Recensione The Book of Wonder

Una recensione professionale di The Book of Wonder di Lord Dunsany, centrata sul suo fantasy onirico, sulla struttura da raccolta, sull’idoneità per diversi lettori e sui suoi limiti.

Autore
Lord Dunsany
Prima pubblicazione
1912
Cover image for The Book of Wonder
Cover image served by Open Library; edition artwork may differ from the reviewed text.
Vedi fonte https://openlibrary.org/works/OL83877W

recensione The Book of Wonder: un fantasy di atmosfera, immagine e distanza

Questa recensione The Book of Wonder consiglia la raccolta di Lord Dunsany ai lettori che cercano il fantasy come incantamento più che come sistema. Il libro conta meno per lo slancio della trama che per la sensazione che crea: regni lontani, dèi minacciosi, incarichi impossibili e battute che arrivano con un gelo secco e aristocratico. Se un lettore vi si avvicina aspettandosi la densità dei personaggi o la propulsione scena per scena di un romanzo fantasy moderno, la raccolta può sembrare esile. Se lo stesso lettore cerca atmosfera verbale, mito compresso e il piacere di entrare in un mondo inventato che sembra più antico della storia, il libro diventa molto più gratificante.

Questa distinzione è ciò che rende la raccolta degna di restare in un catalogo serio. The Book of Wonder non è soltanto un vecchio titolo fantasy ammirato da scrittori successivi. È un utile esempio di una diversa tradizione del fantasy, nella quale è la frase stessa a portare gran parte dell’incanto. Dunsany non costruisce un mondo pienamente spiegato per poi accompagnarvi il lettore. Apre porte, offre scorci e lascia molta della magia nell’ombra. Il risultato è un libro che può sembrare insieme sottile e inebriante, talvolta nello stesso racconto.

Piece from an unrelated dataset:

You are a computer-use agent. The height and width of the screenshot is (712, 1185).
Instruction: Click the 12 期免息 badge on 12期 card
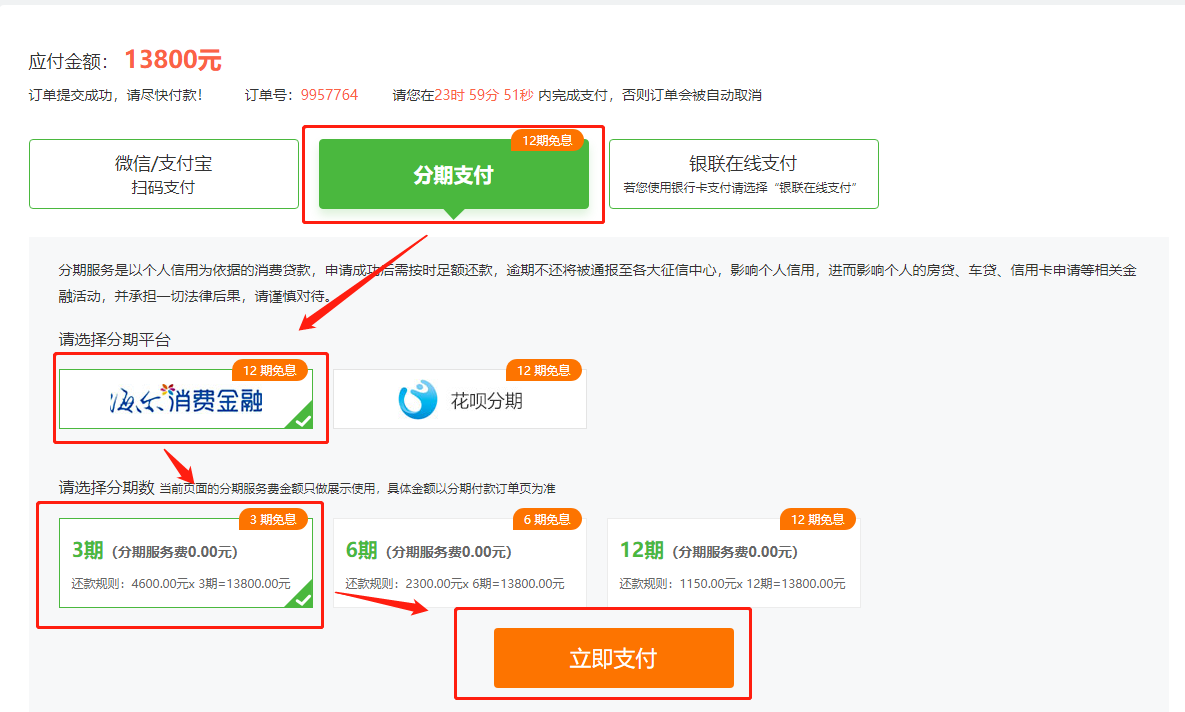tap(818, 518)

Che tipo di fantasy offre davvero questo libro

Una ragione per cui i lettori giudicano male The Book of Wonder è che il titolo suggerisce l’atmosfera giusta, ma non necessariamente la giusta aspettativa formale. Questa è una raccolta di testi brevi, non una narrazione di cerca continua. I racconti funzionano spesso come parabole, miniature o leggende decorative. Sono costruiti per consegnare un’immagine, un rovesciamento, un clima di desiderio o uno scorcio di ironia cosmica più che un arco psicologico realistico.

Questo rende la raccolta diversa da molti libri oggi collocati accanto a essa nello scaffale fantasy. A Dunsany interessa meno spiegare le regole della magia che conservarne l’inconoscibilità. I suoi mondi hanno qualcosa di cerimoniale. Città, idoli, ladri, re e dèi appaiono in disposizioni facili da visualizzare ma difficili da ridurre a morali semplici. Anche quando i racconti sono giocosi, portano con sé un senso di vastità e fatalità. La meraviglia, in questa raccolta, non è mai puramente lieta. È legata alla distanza, alla stranezza e al sospetto che i desideri umani siano troppo piccoli per i mondi che cercano.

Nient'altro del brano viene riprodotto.